El emperador Vitorio Volt no dejaba nada al azar. Sabía que los nobles podían jugar a la lealtad mientras urdían traiciones, y aunque apreciaba la astucia de Esther, no confiaba del todo en una hija de duques que de pronto comenzaba a mover piezas en un terreno tan peligroso como el comercio.
—El juego de poder no admite ingenuidades —murmuró en su consejo privado—. Y no voy a permitir que los errores del pasado se repitan.
Por eso, no confió la vigilancia solo a la guardia imperial. Envió a alguien de su propia sangre: Arturo Volt, su hijo mayor de los gemelos.
Arturo era distinto a su hermano Leandro. Mientras Leandro había demostrado ser un inicialmente un mujeriego, sin embargo, ahora era un hombre familiar, recién casado y padre de dos pequeños, Arturo era tímido, pero muy inteligente. Leal hasta la médula, era conocido por observar en silencio hasta descubrir las grietas en el corazón de sus enemigos.
—Padre —dijo Arturo, inclinándose ante Vitorio—, ¿debo actuar o solo mirar?
—Mira, escucha y aprende lo que pretende —respondió el emperador con voz grave—. No interfieras… a menos que cruce un límite.
Así, Arturo partió bajo el pretexto de acompañar a la nobleza joven en las labores de supervisión del comercio. Nadie sospecharía de su verdadera misión: vigilar personalmente a Esther.
En la mansión, su llegada fue recibida con respeto y cierta incomodidad. Todos sabían que donde Arturo Volt aparecía, significaba que el emperador deseaba ojos directos en un asunto delicado.

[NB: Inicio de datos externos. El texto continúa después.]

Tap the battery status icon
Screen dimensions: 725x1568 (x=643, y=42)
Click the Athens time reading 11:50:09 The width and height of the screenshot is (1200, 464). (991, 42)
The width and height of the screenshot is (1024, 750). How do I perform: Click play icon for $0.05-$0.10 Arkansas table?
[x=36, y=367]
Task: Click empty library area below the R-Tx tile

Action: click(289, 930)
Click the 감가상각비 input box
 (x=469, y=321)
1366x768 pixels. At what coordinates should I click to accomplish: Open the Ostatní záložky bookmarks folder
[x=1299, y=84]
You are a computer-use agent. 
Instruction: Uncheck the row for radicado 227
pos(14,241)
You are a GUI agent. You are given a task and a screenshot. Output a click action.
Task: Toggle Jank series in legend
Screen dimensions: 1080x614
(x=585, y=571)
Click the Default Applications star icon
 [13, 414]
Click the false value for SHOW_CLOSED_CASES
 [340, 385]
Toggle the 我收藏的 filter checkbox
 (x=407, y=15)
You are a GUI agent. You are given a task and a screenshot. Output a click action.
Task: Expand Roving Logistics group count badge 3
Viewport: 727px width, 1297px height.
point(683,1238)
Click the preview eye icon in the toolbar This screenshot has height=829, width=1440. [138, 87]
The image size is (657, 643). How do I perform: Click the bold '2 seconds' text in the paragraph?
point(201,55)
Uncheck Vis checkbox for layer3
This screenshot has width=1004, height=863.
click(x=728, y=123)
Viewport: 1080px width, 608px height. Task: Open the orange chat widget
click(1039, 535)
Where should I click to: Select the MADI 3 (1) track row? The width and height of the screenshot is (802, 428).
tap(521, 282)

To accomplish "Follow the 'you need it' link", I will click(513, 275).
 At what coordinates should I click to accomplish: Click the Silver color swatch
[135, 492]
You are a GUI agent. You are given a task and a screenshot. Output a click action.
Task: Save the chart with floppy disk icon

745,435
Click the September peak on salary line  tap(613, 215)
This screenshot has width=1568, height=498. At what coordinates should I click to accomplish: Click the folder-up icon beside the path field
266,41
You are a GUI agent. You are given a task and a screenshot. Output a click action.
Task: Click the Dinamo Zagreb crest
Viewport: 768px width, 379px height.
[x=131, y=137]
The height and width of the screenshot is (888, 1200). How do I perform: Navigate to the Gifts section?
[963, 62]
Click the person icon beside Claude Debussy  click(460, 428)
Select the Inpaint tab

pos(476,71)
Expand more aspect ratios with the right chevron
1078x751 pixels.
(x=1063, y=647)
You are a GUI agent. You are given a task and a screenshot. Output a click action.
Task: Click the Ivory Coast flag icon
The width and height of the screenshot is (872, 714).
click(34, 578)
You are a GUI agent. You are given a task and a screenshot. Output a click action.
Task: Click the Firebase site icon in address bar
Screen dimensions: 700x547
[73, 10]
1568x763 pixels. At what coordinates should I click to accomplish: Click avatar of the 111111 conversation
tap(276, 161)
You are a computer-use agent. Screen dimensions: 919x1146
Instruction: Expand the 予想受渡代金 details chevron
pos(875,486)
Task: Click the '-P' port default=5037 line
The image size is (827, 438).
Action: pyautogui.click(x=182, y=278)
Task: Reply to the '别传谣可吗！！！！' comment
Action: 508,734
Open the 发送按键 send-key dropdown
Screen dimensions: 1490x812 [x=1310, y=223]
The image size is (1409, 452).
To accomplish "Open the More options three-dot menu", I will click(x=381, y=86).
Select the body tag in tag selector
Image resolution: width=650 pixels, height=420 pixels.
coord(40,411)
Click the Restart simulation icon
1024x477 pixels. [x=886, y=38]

La familia imperial seguía su vida pública: la emperatriz Emma Volt mantenía las ceremonias y obras de caridad; Leandro disfrutaba de sus hijos pequeños; y las gemelas, Bella y Elena, brillaban en los salones. Elena, en particular, estaba próxima a casarse, y cada banquete se convertía en una muestra de que estaba felizmente enamorada.
Pero en la sombra, todo giraba ahora en torno a Esther. Ella aún ignoraba que no solo Fabio Doyle la había notado, sino que la mirada más penetrante del imperio se había posado sobre ella.
Y esa mirada pertenecía a Arturo Volt.